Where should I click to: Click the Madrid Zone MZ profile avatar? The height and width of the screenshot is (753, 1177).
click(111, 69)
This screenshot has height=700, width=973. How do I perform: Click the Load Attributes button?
* * *
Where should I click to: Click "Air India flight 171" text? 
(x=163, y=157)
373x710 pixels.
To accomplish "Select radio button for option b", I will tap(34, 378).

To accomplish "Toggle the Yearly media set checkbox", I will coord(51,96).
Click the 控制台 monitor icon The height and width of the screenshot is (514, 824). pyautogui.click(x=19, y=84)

YOUR ASSIGNMENT - The listing above holds a line with "Where should I click to: Click the" and a line with "This screenshot has". Print the stretch from the first through the second, exactly and alone.

TASK OUTPUT -
Where should I click to: Click the Madrid Zone MZ profile avatar? The height and width of the screenshot is (753, 1177).
click(111, 69)
This screenshot has height=700, width=973. How do I perform: Click the Load Attributes button?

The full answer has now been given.